In Sweden, ranked as having the third most-expensive food in Europe, prices were 20 percent higher than the EU average. By Norwegian standards, Swedish prices are low, which explains why so many Norwegians regularly drive over the border to shop in Swedish grocery stores, where prices on many items are as much as 40 percent less and selection is greater.
The lowest food prices among EU countries were found in Bulgaria, Romania and Poland, reported news bureau NTB. Prices in those former east bloc countries were as much as 30 percent below the EU average.
Prices for alcoholic beverages were excluded from the Eurostat survey.

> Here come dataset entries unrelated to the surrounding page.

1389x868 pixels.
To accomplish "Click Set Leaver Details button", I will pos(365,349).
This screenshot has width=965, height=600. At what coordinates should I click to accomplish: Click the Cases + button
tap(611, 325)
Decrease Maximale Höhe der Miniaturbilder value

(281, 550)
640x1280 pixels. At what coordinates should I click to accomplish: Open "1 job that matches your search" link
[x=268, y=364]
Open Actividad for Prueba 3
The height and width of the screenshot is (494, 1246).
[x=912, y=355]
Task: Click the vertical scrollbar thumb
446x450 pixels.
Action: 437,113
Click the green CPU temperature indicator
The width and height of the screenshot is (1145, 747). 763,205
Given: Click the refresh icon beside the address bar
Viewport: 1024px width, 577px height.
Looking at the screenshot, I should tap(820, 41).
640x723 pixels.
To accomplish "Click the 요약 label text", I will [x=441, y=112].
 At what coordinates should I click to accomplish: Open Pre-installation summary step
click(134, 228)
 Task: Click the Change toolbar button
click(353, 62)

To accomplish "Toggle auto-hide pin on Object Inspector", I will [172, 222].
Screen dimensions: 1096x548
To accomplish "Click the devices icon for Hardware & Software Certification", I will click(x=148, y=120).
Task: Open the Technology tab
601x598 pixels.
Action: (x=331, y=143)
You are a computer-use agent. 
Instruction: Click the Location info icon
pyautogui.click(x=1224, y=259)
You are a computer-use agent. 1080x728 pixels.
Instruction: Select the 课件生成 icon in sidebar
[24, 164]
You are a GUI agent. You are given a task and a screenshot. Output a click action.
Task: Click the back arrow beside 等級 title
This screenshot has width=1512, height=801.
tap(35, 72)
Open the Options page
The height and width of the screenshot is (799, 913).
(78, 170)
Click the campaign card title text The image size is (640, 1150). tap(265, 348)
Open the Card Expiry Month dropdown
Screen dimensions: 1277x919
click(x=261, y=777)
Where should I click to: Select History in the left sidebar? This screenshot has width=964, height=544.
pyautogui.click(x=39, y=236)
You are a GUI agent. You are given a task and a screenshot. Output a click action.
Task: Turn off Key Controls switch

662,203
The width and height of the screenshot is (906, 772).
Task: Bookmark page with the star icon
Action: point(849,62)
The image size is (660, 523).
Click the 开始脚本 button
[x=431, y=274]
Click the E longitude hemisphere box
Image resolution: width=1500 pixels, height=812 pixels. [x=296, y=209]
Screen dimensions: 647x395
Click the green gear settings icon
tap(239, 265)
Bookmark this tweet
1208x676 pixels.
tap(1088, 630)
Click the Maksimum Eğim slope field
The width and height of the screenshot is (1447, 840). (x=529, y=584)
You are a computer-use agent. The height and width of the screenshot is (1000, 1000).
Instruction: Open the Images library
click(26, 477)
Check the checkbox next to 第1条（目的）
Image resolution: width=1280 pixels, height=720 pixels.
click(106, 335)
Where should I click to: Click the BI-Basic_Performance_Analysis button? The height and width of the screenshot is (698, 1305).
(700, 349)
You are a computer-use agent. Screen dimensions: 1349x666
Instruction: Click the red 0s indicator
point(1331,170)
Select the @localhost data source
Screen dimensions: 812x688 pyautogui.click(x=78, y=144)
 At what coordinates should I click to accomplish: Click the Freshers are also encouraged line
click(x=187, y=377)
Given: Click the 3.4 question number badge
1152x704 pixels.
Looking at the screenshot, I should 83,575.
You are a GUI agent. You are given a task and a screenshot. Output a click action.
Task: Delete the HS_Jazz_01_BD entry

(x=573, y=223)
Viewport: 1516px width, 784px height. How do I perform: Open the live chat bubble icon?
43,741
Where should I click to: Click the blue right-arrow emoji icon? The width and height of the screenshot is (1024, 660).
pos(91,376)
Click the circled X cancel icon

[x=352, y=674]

When factored in, prices wound up 166 percent above the EU average because of the punitive taxes Norway imposes on items such as wine, beer, liquor and tobacco.
Fish was the only category in which Norway didn’t wind up as most expensive. Cyprus was listed as having the highest fish prices, with Norway running second even though it’s a major seafood exporter. Norwegian salmon, it seems, can be bought more cheaply abroad than it is at home.